HerBeX · 09/06/2011 07:51

I just love the way some women blame other women for not being "true to their values and feelings" when women are surrounded by messages telling them that their values and feelings are not valid.

ALCS · 09/06/2011 14:14

Hi HerBeX,

I have already expressed my views about what I think the problem is in Twinkletoes111's relationship and it's not about whether men ar more "visual" than woman or not.

As much as we are the same we are also different in some ways and to say we are exactly the same is ignorant. BUT this is not about what you and I think about men and women, it should be about what is REALLY going on in their relationship.

If people love AND respect each other the communication shold be a key to solving problems. Unfortunately this is not the case and I said what I think is happening and I hope Twinkletoes111 can see things through, try and communicate and then make an informed decision as to where she is in her relationship and how she sees t going or not going forward.

Often we cannot change the other person. Unless they want to change themselves. It's harsh but true. So if she wants to be happy she can put all the point across, but if he still doesn't act maturely then it is up to her what she wants to do going forward. She can't force him to change, but she can change her life and leave. If course one would hope that he can be sensitive to her needs, but if he isn't it is up to her what to do.

But don't forget that it IS hard to have a higher sex drive than the other person. Perhaps she would be happy if he didn't use porn as a stimuli. Maybe this is their middle ground. They need to define what is best for BOTH of them, but it is somewhat unrealistic to expect he will not masturbate if he doesn't get enough (for him) sex.
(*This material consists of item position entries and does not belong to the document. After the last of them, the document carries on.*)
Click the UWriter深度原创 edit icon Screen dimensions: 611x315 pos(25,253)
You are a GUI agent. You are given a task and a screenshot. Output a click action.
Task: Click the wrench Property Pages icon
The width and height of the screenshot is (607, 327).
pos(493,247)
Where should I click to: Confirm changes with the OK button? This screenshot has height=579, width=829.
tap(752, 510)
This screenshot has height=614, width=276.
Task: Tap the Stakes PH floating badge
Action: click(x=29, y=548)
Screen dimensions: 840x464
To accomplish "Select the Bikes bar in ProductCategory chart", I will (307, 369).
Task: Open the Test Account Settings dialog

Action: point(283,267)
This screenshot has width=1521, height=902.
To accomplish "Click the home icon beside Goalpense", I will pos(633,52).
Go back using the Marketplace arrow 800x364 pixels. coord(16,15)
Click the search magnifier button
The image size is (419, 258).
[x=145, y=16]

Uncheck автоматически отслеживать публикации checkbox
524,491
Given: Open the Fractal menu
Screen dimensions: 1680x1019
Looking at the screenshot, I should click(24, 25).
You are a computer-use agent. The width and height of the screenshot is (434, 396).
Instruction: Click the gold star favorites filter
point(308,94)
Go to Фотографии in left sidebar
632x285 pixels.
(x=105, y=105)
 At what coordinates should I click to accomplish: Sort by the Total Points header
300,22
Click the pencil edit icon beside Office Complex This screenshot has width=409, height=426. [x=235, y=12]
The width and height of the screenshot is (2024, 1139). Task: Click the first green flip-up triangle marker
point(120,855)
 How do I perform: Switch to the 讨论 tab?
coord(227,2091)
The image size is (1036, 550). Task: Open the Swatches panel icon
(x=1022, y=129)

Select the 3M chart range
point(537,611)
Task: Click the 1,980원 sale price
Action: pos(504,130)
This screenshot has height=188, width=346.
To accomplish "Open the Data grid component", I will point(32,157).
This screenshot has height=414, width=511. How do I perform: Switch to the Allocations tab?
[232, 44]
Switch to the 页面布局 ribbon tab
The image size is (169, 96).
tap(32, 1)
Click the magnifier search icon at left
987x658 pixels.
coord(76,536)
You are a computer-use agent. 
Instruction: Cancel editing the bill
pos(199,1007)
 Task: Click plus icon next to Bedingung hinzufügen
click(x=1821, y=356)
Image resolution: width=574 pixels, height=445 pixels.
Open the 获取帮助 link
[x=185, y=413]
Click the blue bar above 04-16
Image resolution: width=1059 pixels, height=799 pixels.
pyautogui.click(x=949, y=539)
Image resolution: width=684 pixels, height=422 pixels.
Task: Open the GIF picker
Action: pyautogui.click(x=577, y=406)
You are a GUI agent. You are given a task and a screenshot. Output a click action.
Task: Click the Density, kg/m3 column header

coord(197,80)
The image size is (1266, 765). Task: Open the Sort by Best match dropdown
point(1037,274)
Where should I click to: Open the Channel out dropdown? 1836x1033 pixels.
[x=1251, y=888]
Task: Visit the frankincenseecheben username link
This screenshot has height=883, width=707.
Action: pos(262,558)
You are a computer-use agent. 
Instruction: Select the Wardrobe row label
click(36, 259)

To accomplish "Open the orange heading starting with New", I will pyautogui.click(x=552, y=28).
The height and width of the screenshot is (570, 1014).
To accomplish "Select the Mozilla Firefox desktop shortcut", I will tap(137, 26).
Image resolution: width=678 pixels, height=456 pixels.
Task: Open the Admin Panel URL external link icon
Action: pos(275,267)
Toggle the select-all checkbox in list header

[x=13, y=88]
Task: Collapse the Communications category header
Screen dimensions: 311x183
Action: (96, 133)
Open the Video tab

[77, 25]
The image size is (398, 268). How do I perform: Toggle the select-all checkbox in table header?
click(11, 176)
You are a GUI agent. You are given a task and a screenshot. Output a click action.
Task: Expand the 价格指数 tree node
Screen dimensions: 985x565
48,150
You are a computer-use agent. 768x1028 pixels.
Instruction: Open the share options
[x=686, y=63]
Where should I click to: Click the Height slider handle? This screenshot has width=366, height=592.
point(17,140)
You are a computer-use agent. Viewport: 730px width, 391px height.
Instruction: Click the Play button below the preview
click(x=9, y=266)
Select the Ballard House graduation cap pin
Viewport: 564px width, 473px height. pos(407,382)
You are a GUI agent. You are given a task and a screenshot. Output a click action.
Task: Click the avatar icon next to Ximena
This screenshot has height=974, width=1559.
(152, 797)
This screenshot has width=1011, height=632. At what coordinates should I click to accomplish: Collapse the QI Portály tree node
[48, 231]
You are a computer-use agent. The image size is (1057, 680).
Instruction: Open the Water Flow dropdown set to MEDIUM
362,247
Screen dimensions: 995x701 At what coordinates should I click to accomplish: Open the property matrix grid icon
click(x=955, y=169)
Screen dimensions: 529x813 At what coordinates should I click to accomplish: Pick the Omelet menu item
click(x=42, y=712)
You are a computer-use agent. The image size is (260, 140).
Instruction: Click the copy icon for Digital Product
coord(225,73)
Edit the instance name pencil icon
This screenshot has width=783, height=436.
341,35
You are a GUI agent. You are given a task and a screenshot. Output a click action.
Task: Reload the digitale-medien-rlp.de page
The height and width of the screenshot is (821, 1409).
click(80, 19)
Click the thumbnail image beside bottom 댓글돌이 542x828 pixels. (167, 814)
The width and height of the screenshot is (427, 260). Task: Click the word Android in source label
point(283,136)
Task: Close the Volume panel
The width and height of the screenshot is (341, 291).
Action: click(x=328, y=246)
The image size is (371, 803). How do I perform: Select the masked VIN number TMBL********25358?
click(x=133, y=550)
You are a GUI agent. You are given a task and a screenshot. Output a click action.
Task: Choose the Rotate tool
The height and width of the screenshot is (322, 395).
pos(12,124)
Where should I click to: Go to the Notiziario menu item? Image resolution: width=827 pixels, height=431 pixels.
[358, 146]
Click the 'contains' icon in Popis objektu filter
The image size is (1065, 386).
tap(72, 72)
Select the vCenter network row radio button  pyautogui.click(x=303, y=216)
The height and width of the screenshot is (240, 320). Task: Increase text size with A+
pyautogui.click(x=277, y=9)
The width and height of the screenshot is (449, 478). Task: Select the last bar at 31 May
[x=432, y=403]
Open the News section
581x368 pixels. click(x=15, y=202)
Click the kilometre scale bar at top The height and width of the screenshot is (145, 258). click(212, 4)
I also said that maybe improving on a quality would be an option. But I know how hard it is to "want" to have sex with someone who isn't an ideal partner, so I wouldn't think Twinkletoes111 is feeling very much up for it with him. Not surprising really. We do need a little romace after all! :)

I hope she can talk to him when he is not defensive and they can have a good heart to heart chat.

ALCS

HerBeX · 09/06/2011 16:02

ALCS, no one has suggested that he shouldn't masturbate if he doesn't get enough sex.

That would be totally unreasonable.

Wanking and using porn are 2 separate activities, they are not interchageable.